Thursday, November 15, 2012

Read This

Isaiah 29-12
First to explain the photo. It is taken at the Chicago Cultural Center in downtown Chicago which has a gorgeous series of mosaics some of which contain quotes pertaining to reading. The building was formerly the main downtown library branch until it was replaced by a modern building a few blocks away. Now the building is used for cultural events and it is still a wonderful public space. It took a little research to translate and identify the quotation (and Google translate failed miserably) even though I read a bit of Hebrew but I found that the quote is from Isaiah.
Here it is in Hebrew: ונתן הספר על אשר לא ידע ספר לאמר קרא נא זה
This is the quote with context although I might quibble with a few details of the translation: 11 For you this whole vision is nothing but words sealed in a scroll. And if you give the scroll to someone who can read, and say, “Read this, please,” they will answer, “I can’t; it is sealed.” 12 Or if you give the scroll to someone who cannot read, and say, “Read this, please,” they will answer, “I don’t know how to read.”

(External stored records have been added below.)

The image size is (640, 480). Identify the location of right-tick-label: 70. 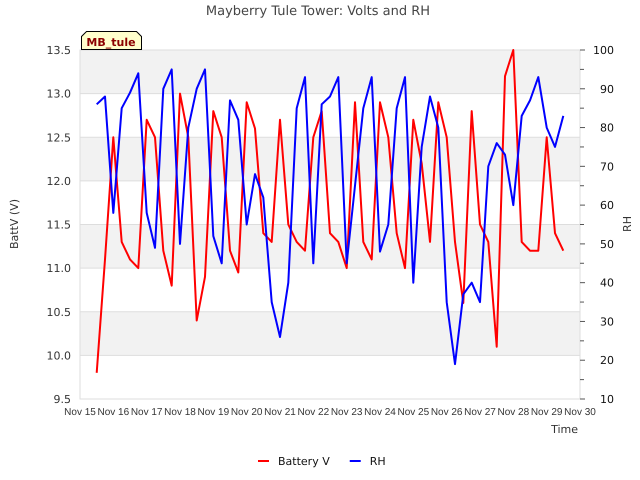
(607, 167).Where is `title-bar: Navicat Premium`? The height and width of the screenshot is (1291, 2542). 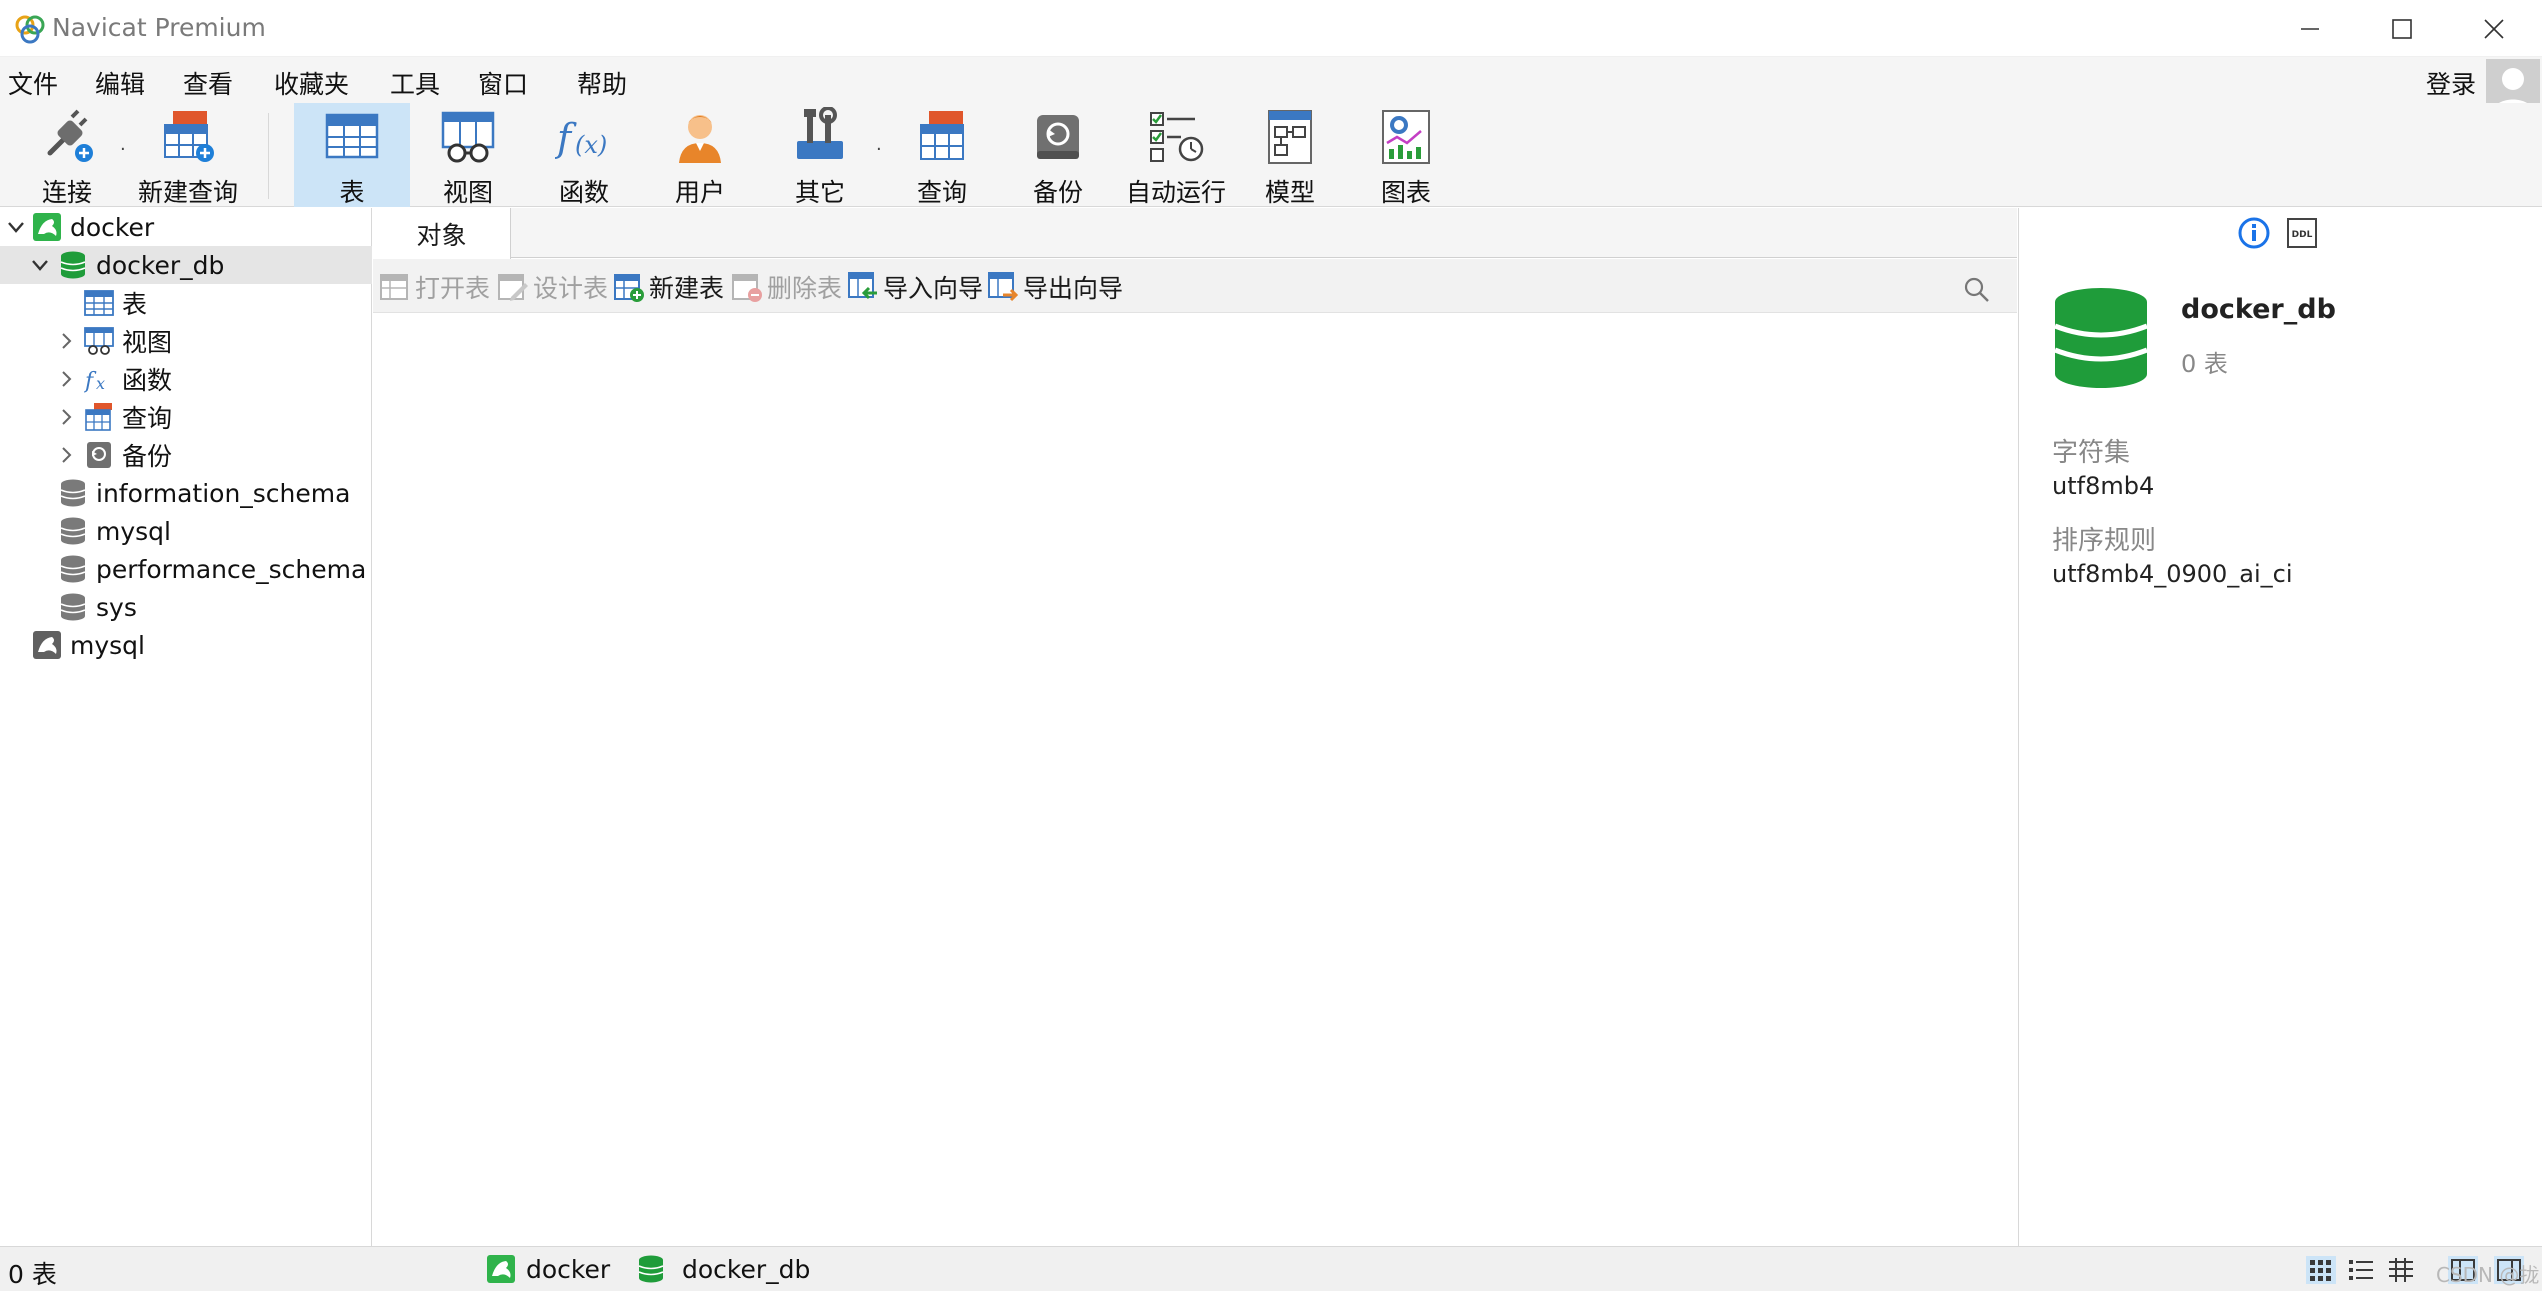 title-bar: Navicat Premium is located at coordinates (1271, 28). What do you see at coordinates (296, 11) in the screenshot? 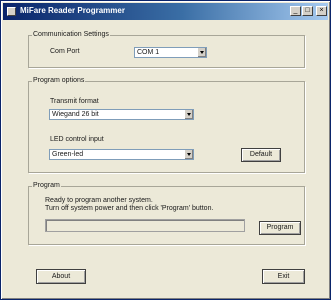
I see `minimize-button: _` at bounding box center [296, 11].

Now for the reason I chose this photo.  I was reading an Israeli novel (in English, my Hebrew's not that good!) and I couldn't resist sharing a quote.  The novel is The Liberated Bride by AB Yehoshua, an author I've read and enjoyed before.  I haven't finished this particular book but my current impression is that it is overlong and that although I like the insights into Israeli and Arab culture, I don't particularly like the main character.  He gets on my nerves to say the least. 
The writing, however, is wonderful, and this paragraph in which two academics discuss a paper about Algerian history made me chuckle. 
The young postmodernist was happy to explain.  In articulate, if rather mechanical and (Rivlin thought) smugly jesuitical language, he demystified the devious concept of national identity, which served to ghettoize the lower clases and deprive them of their rights within the rigid framework of the national state, whether----for there was no difference----this was of an openly totalitarian or an ostensibly democratic nature.
In case you are mystified, what made me laugh was how perfectly the author captures a certain type of academic-speak and why I avoid a certain type of University of Chicago gathering.  Content be damned, it seems to say, so long as you say it articulately, if mechanically!



1 comment:

charmngbilly said...

ah, you're not alone in avoiding the post-post-modernist/structuralists....they are why i fled the literature department and hid out in the biology/biochemistry department.